December 1, 2010 • Athletic AdministrationCoaching

Measuring the success of your athletic program

If you ask the average fan, or even some coaches, how you measure success in athletics, the most common answer is winning. Parents might, in addition, include factors such as seeing their child as a starter on the team or possibly earning a college scholarship.

A.D.ministration success of programAs an athletic administrator, your criteria should be different and more global. Sure, it’s nice to see your teams win. After all, winning games and championships is definitely much more enjoyable than the alternative of losing, but an athletic director should also be involved in much greater issues, goals and outcomes.

At a typical football or soccer game in our stadium, I actually see very little of the game. Like most athletic directors, I am stationed near the ticket booth at the start to help with problems. During the game, I may have to chase after a wayward fan or transport an injured player back to the school. Usually, I only get a glimpse of the last few minutes of the fourth quarter…before keeping an eye on the departing fans, closing the press box and locking up everything. It is an added bonus if the game ends on time.

Since athletic directors do, and should, have a different vision of athletics, consider the following items when measuring the success of your program.

Measuring your success

1. Were there any problems at a game? At the conclusion of a contest, evaluate several factors. If there were no disruptions in the stands, no major injuries and the weather held out, then it has been a good evening.

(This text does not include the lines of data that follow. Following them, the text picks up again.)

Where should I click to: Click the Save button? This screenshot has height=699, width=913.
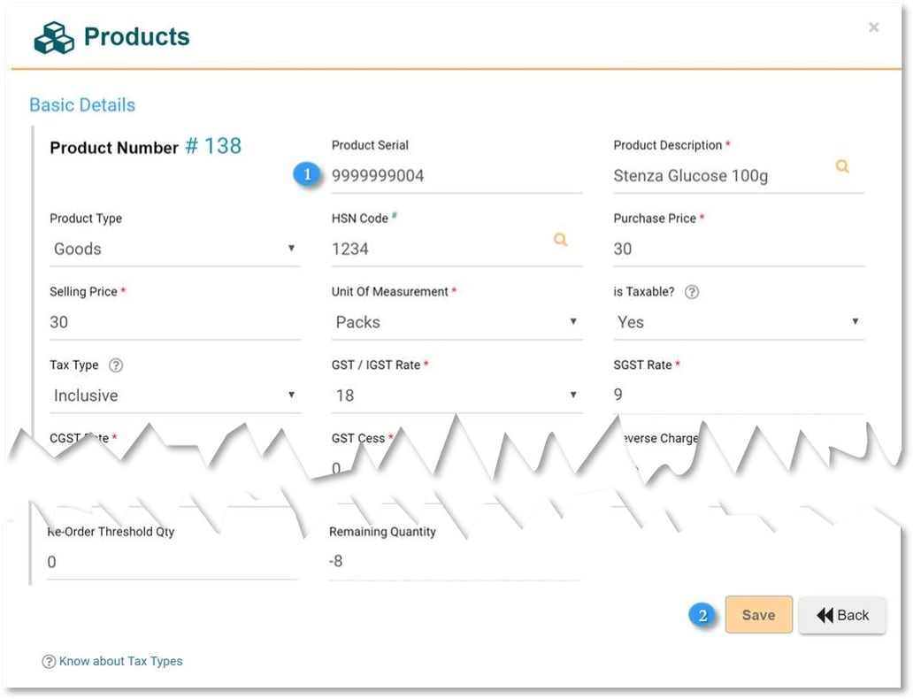tap(758, 614)
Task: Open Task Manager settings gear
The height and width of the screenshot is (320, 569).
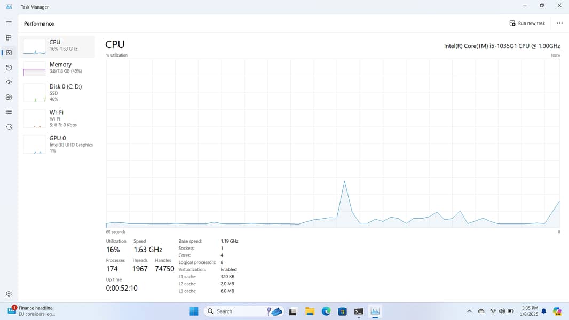Action: (9, 294)
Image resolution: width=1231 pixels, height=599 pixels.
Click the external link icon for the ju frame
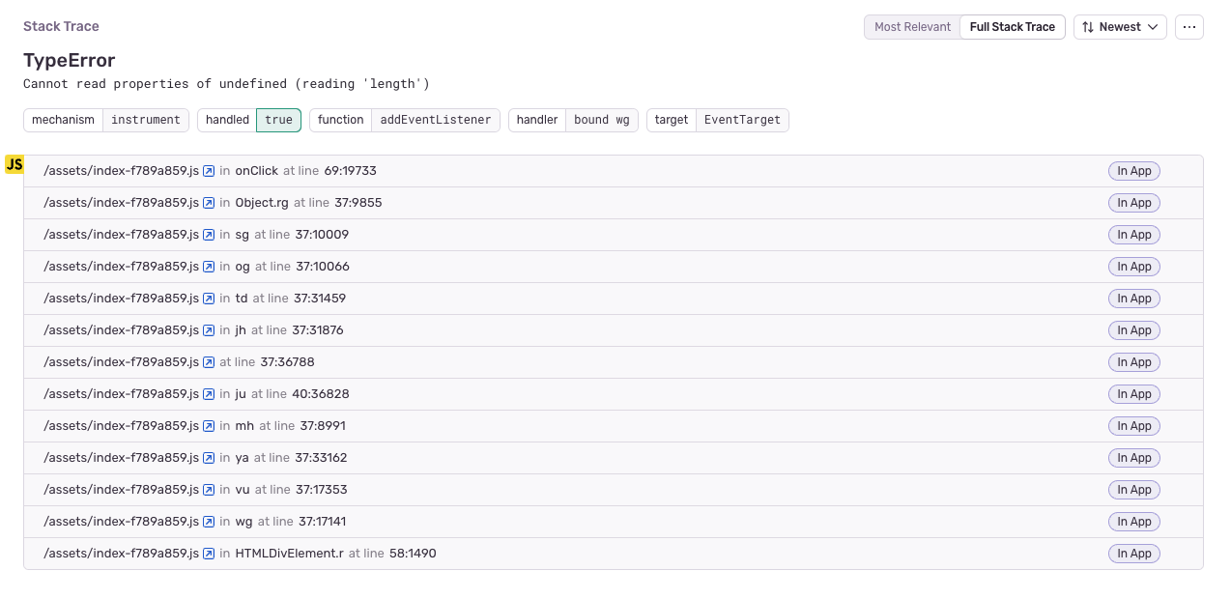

2. Do your coaches serve as good, positive role models? A coach who is encouraging and provides a great learning environment is another measure of success. Coaches who understand the educational nature of athletics and constantly help their players with lifelong lessons are invaluable. Regardless of their record, which is largely dependent upon the available talent, these individuals are the backbone and basis of a successful program.

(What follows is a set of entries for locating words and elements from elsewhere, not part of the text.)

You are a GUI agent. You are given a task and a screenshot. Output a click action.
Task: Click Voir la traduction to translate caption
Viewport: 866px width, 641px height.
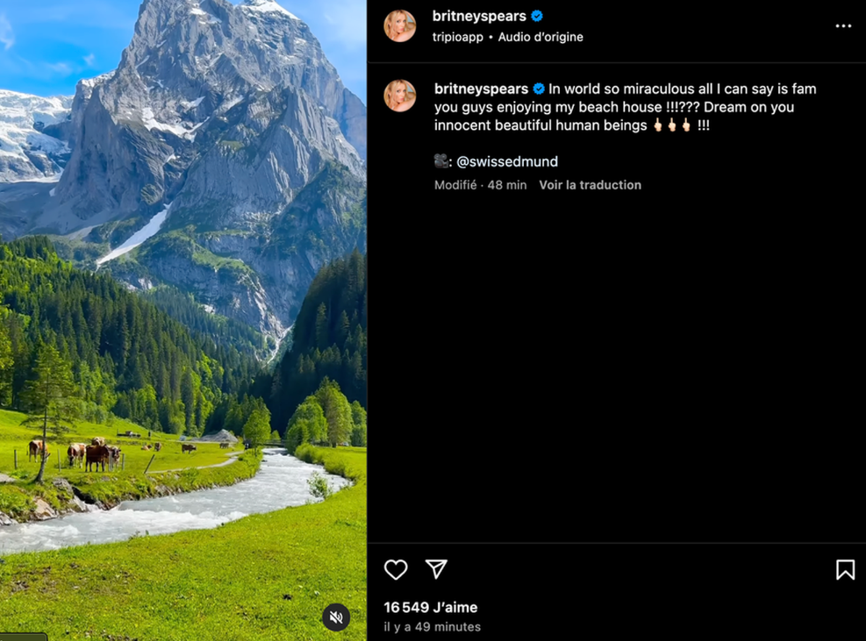click(x=590, y=185)
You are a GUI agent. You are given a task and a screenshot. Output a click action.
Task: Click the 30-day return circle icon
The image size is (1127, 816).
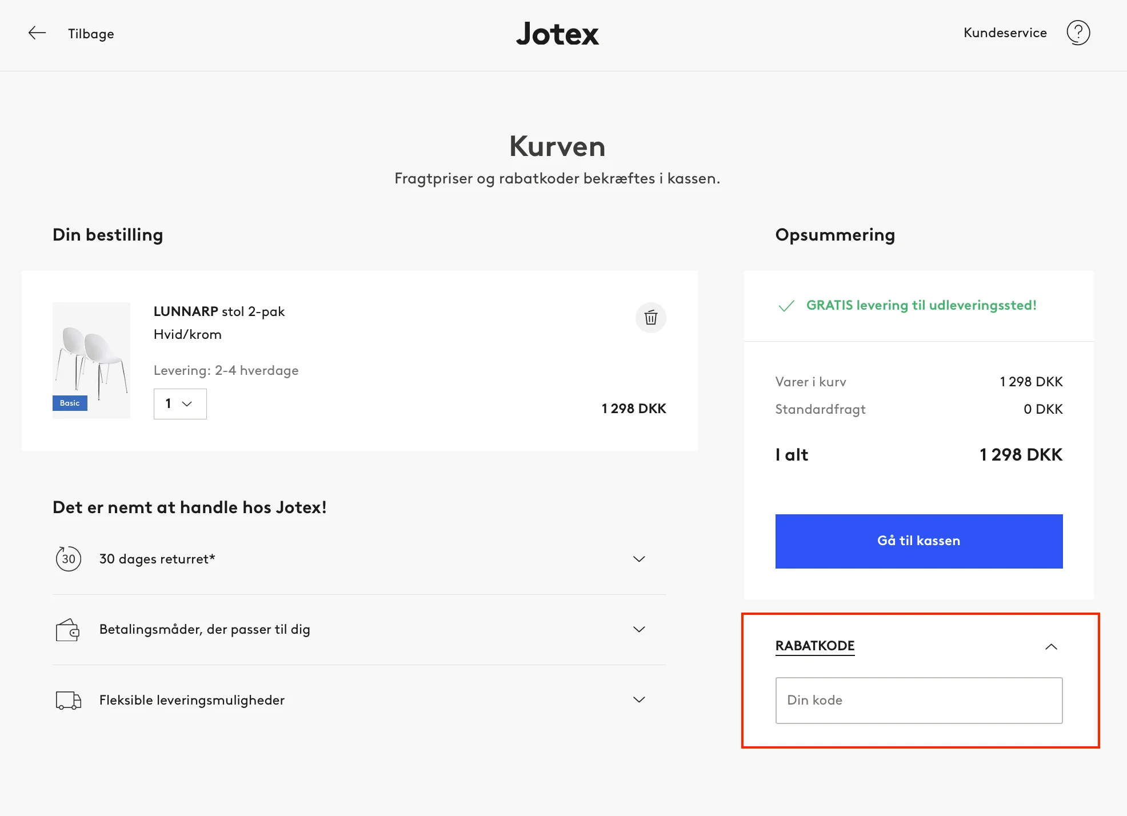pos(68,559)
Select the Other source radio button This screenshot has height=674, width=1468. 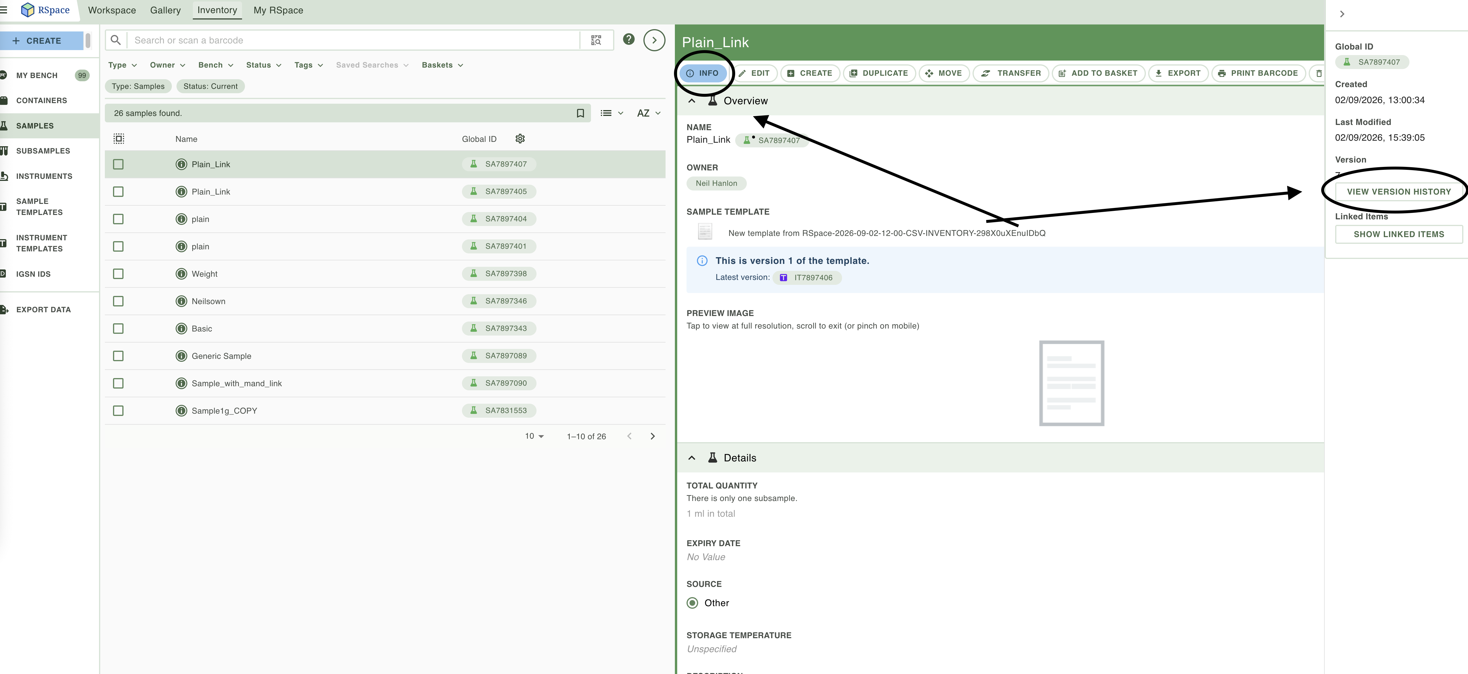(x=692, y=603)
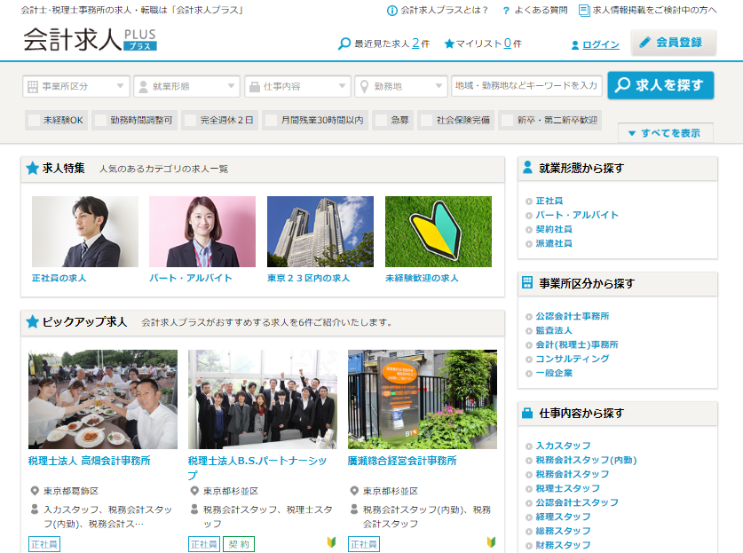The width and height of the screenshot is (743, 553).
Task: Tick the 社会保険完備 checkbox
Action: pyautogui.click(x=427, y=121)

3. Are your players — in all sports — learning and improving throughout the season, and generally having a good experience? Coaches, athletes and teams should prepare and strive to win games, but the learning, improving and having a good experience are the factors that signify real success.

4. Do your athletes and coaches give something back to the community? Service projects and clinics undertaken by teams and coaches not only help others, but they can also be important in building team camaraderie. Any community-service effort is a win-win situation for everyone involved because the concept of being part of and contributing to something larger than team play is vital to a successful society.

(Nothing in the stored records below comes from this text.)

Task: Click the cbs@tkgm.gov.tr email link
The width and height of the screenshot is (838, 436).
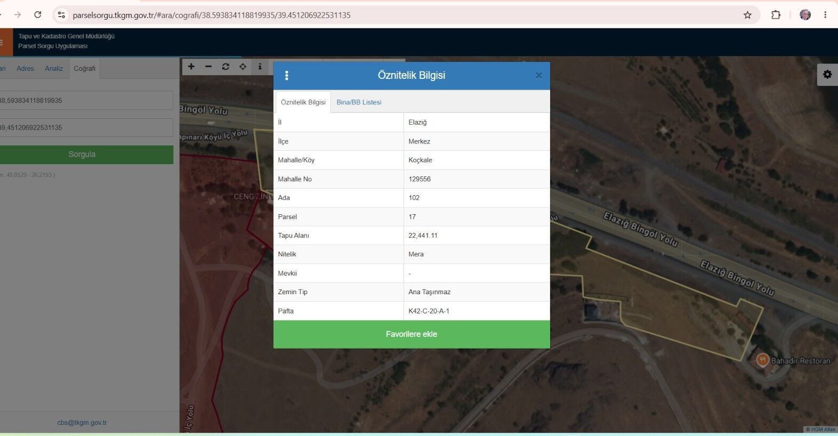Action: (82, 423)
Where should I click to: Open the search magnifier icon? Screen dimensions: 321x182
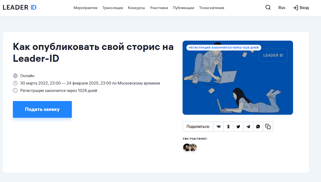tap(268, 8)
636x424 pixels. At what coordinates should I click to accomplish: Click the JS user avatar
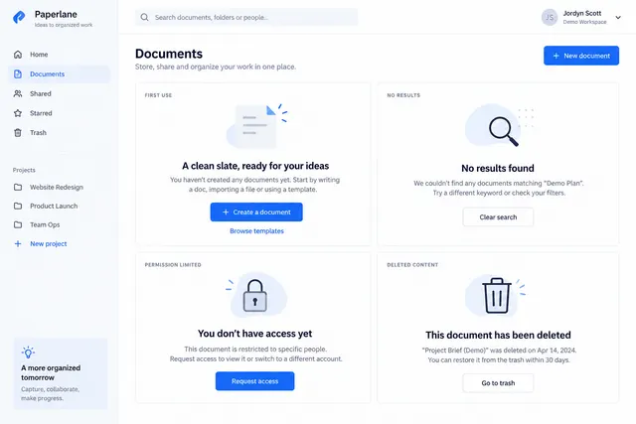pyautogui.click(x=550, y=18)
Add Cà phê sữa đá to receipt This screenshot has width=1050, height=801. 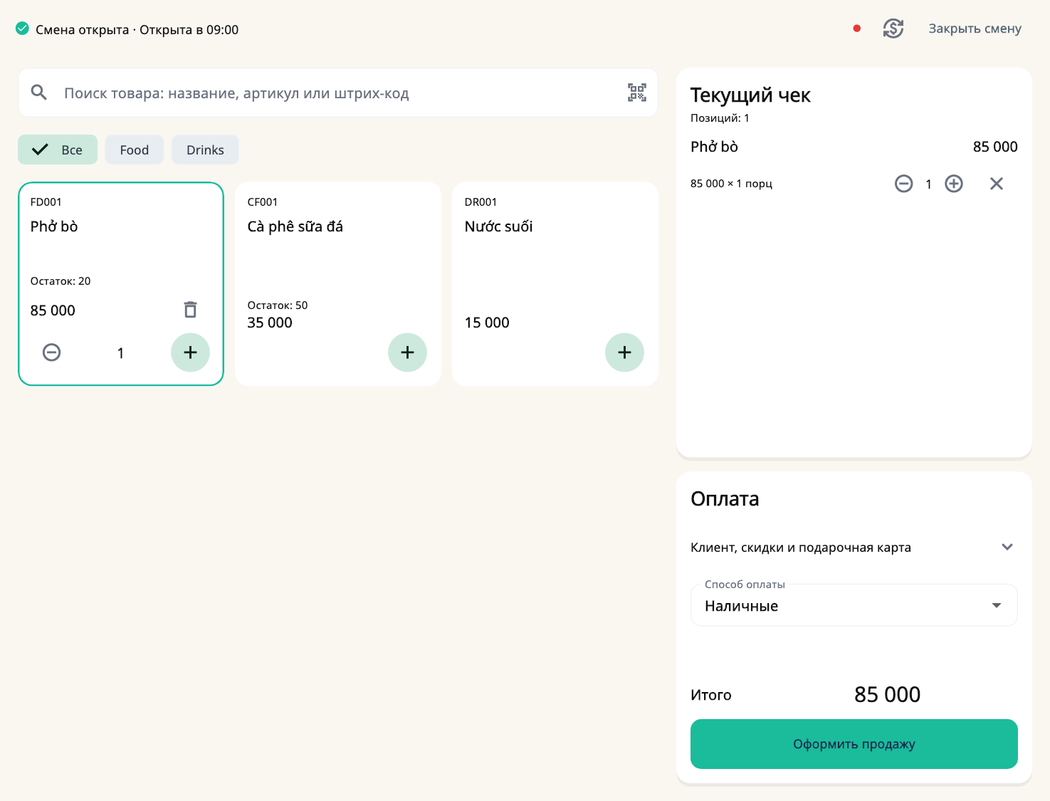(x=407, y=352)
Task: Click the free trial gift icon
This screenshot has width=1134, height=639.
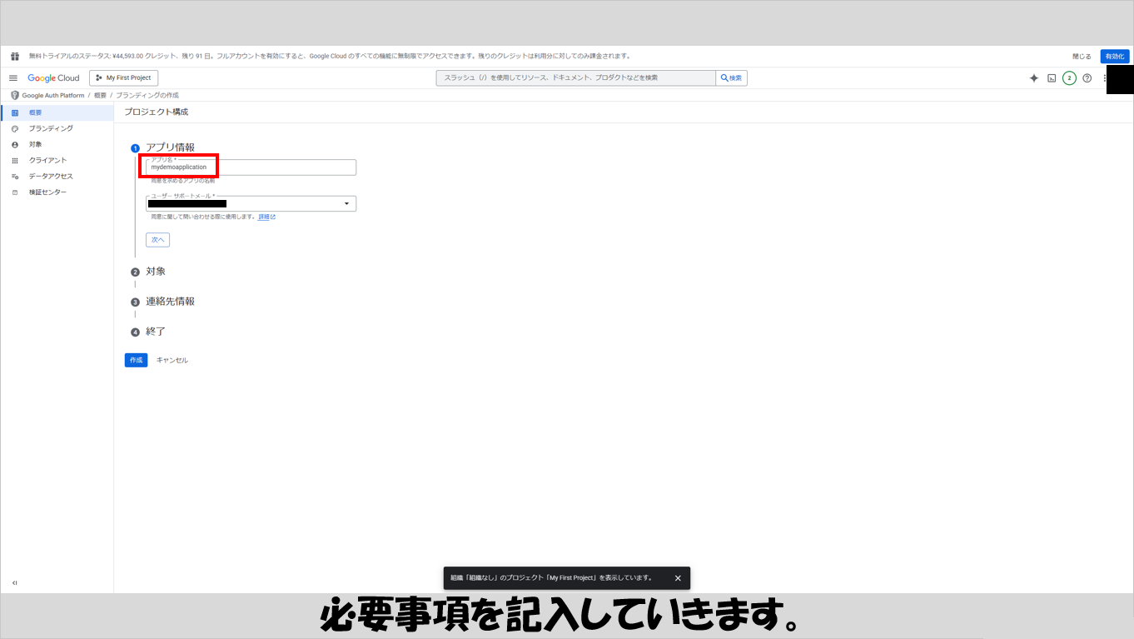Action: point(15,57)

5. Are your coaches continually working to improve their craft? This could mean completing the NFHS Coaching Education program, attending clinics and reading professional books and magazines. Our athletes and programs are the beneficiaries of the professional development of our coaches and for this reason it is an important component of success.

6. Do you have the highest participation rate possible in your athletic program? Since athletics has real educational value, athletic directors should seek to provide every opportunity for young people to be part of one of their teams. Adding new sports and teams, within the limits of your budgets and facilities, should be one of your ongoing goals. A high participation rate is the real indicator that young people want to be part of your program and you are meeting their needs.

7. Are your athletes student-athletes? This question isn’t meant to be a play on words. When your athletes also perform well in the classroom, they are living up to the true meaning of the term. In education-based athletics, when athletes achieve on a high academic level, they are successful.

It is also important, therefore, to honor your athletes who achieve academically through various forms of recognition — awards evenings, certificates and public address announcements during the school day. This effort needs to be a major objective in your program.

8. Does your booster club exist as a supportive organization working within the framework of the school’s and athletic department’s mission? This means that they raise funds and promote school spirit in a fair and equitable manner without vested interests and hidden agendas. When this approach is taken, the athletes and athletic program benefit greatly…and the booster club acts as a successful and supportive part of the school.

9. Do your athletes represent the school in a positive, exemplary fashion? When athletes conduct themselves with class, respect and within a framework of sportsmanship, they are the best possible ambassadors for a school. Athletics is the most visible aspect of education and often this is the only basis someone has to judge the quality and effectiveness of a school. If your athletes and teams do their part representing the school, there is no greater mark of success.

A wise athletic administrator doesn’t measure success merely by wins or championships that are amassed. There is so much more that is involved and important in high school athletics. Any school, which has several of the aforementioned components involved in their athletic program, is a success.

David Hoch, CMAA, has 16 years of experience as a high school athletic director and served for 12 years as the executive director of the Maryland State Coaches Association. In 2000, he was named Athletic Director of the Year by the Maryland State Athletic Directors Association. His column, A.D.ministration, focuses on issues in athletic administration and appears regularly in Coach & Athletic Director magazine.